Section 27(1) of the Civil Procedure Act provides as follows:-

“Subject to such conditions and limitations as may be prescribed, and to the provisions of any law for the time being in force, the costs of and incidental to all suits shall be in the discretion of the court or judge, and the court or judge shall have full power to determine by whom and out of what property and to what extent such costs are to be paid, and to give all necessary directions for the purposes aforesaid; and the fact that the court or judge has no jurisdiction to try the suit shall be no bar to the exercise of those powers:

Provided that the costs of any action, cause or other matter or issue shall follow the event unless the court or judge shall for good reason otherwise order.”

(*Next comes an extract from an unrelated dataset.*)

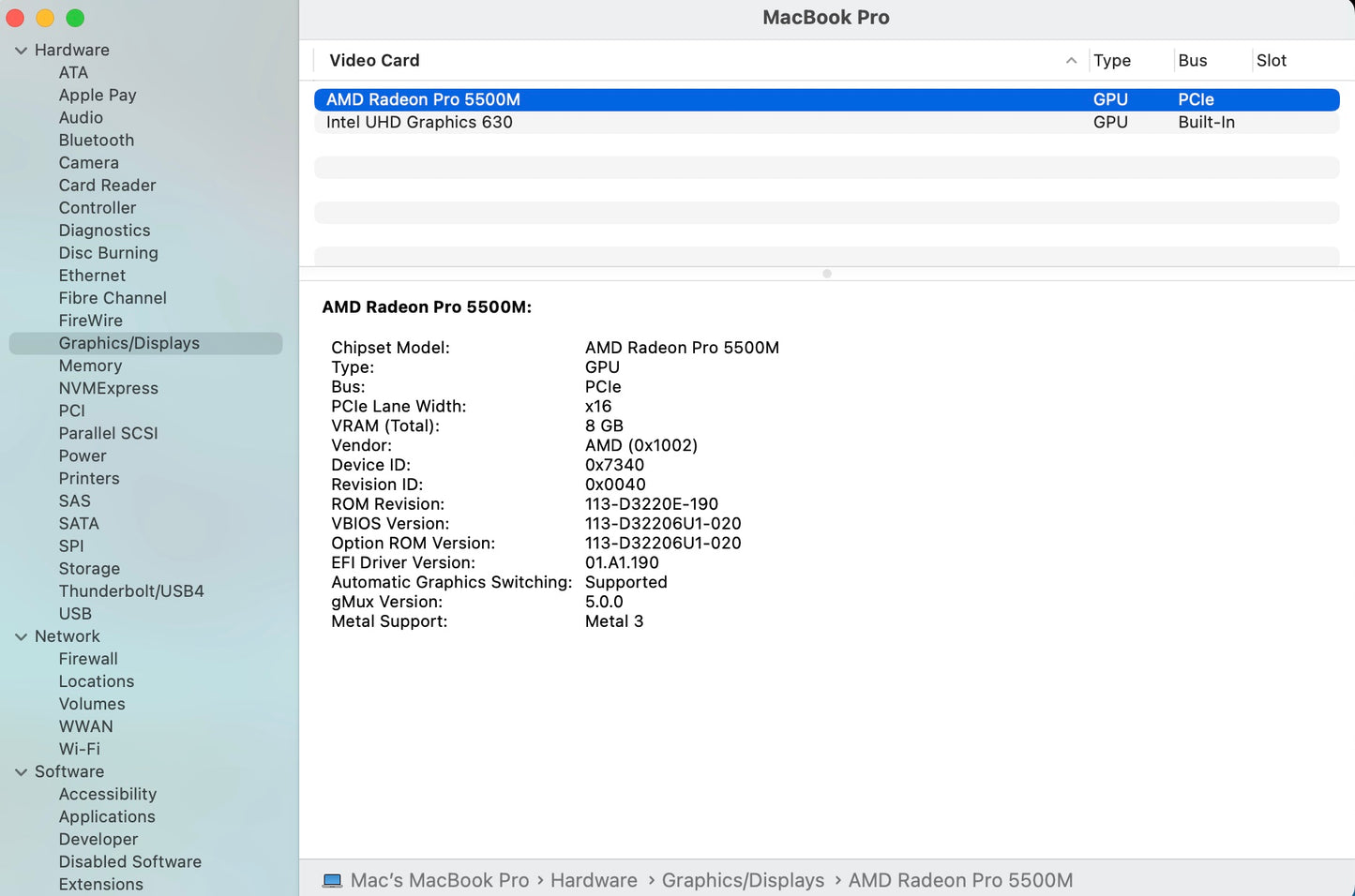The width and height of the screenshot is (1355, 896).
Task: Collapse the Software section chevron
Action: click(x=21, y=772)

From the above quoted provision of the law it is apparent that costs are always in the discretion of the court and unless otherwise stated such costs follow the event.  In KARANJA V KABUGI [1981] KLR 270, the Court of Appeal held that such discretion must be exercised judicially and on fixed principles and with due regard to the proviso to Section 27(1) aforestated.  The court went on to state that a successful party should not be deprived of his costs unless his conduct has led to litigation which, but for his own conduct, might have been averted.  I do not think that the plaintiff’s conduct herein led to the present litigation between her and the defendant.  In this matter, it is not in dispute that the plaintiff was forced to file a suit against the defendant to recover a substantial amount of money which had remained with the advocate for several months from the time when it was paid to him on her behalf.  It was only after the plaintiff filed the originating summons that the defendant through his advocate told the court that he was ready to pay a sum of Kshs.2,000,000/- within sixty days and the balance of the decretal sum to await taxation of his bill of costs.  That is what prompted the court to make the orders it issued on 29th November 2005.  To that extent, the plaintiff was successful in her matter and I see no reason why she should be denied the costs thereof.  Afortiori, the provisions of Order L rule 13(1) are clear beyond any peradventure.  They are as follows:-

“It shall not be necessary in an originating summons, motion, chamber summons or other process to ask for costs, or for general or other relief, which may be granted by the court as it thinks just.”

In this matter, I am persuaded that the plaintiff herein is entitled to the costs and disbursements in respect of the originating summons which she brought as against the defendant.  The Deputy Registrar should therefore go ahead and tax the plaintiff’s bill of costs that was filed on 31st January 2006.  The defendant should also file his advocate/client bill of costs for taxation within the next thirty days from the date hereof.  The defendant shall bear the plaintiff’s advocate’s costs for 21st and 29th September 2006 when this matter was mentioned and argued and for today when this ruling was delivered.

DATED, SIGNED and DELIVERED at Nakuru this 5th day of October, 2006.

D. MUSINGA

JUDGE

Ruling delivered in open court in the presence of Miss Nyagor for the plaintiff and Mr. Mburu for the defendant.